L'eau thermale présente également un intérêt non négligeable. Après une radiothérapie, la zone traitée peut être soulagée par l'application d'une compresse d'eau thermale suivie de la crème Cicalfate+ aux actifs antibactériens et cicatrisants. « La dermocosmétique s'avère très efficace pour limiter les effets secondaires des thérapies. » Dans l'ensemble des solutions proposées, le maquillage tient une grande place.

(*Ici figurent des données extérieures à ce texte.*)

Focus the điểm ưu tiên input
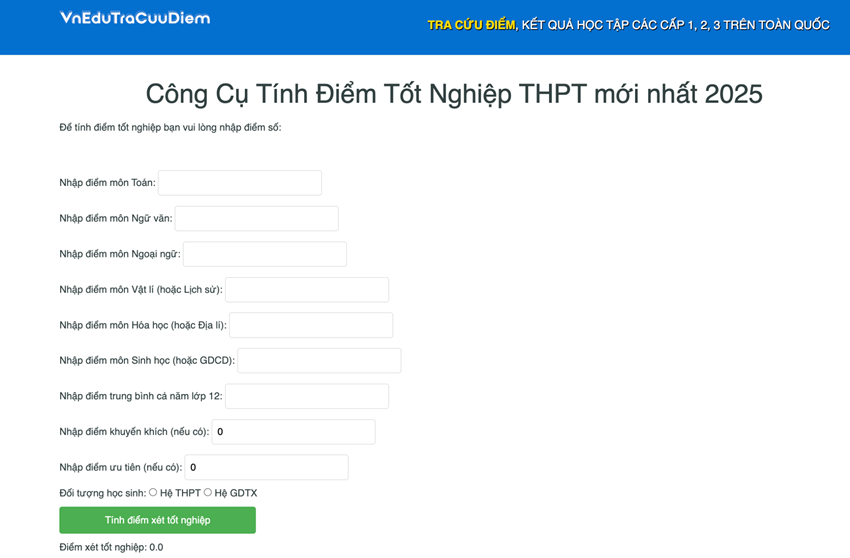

Il permet de masquer les zones de cicatrisation, les éruptions acnéiformes qui peuvent apparaître au niveau du visage et du décolleté ou les rougeurs. « Il offre aussi la possibilité de redessiner les sourcils, ce qui est très important pour les femmes. » Stick, fonds de teint, crèmes de teint, pinceaux, tous correcteurs, sont disponibles dans la ligne de maquillage Couvrance, qui comprend aussi des poudres mosaïques, correcteurs de sourcils et baumes embellisseurs de lèvres. Pour retirer ces fards, le lait nettoyant Tolérance Extrême s'applique du bout des doigts avant d'être retiré à l'aide d'un mouchoir en papier, suivi d'une pulvérisation d'eau thermale. « Les femmes ne doivent pas utiliser de coton car les fibres peuvent irriter la peau », prévient Joëlle Nonni.
D'autres gammes formulées à base d'eau thermale comme Uriage (cérat relipidant anti-irritations Xémose, onguent fissures crevasses Bariéderm) ou La Roche Posay (Lipikar huile lavante et Lipikar Baume AP+) s'engagent aux côtés des personnes dont la peau est fragilisée par les traitements ou les maladies. C'est aussi le cas de Bioderma (Naos) qui présente le baume nourrissant apaisant Atoderm Xereane et le soin apaisant protecteur Cicabio Restor issus de la démarche Medi- Secure. Vouée à accompagner les patients touchés par des désordres cutanés liés au diabète, à la dialyse ou aux traitements anticancéreux, cette démarche se destine à développer d'autres produits dans le cadre d'un engagement à long terme. Sélection des ingrédients, tubes limitant les risques de contamination et validation des résultats par études cliniques caractérisent ces formules. « 100 % des patients sous chimiothérapie, 69 % des patients sous dialyse, 30 % des diabétiques présentent une sécheresse cutanée », rappelle la marque.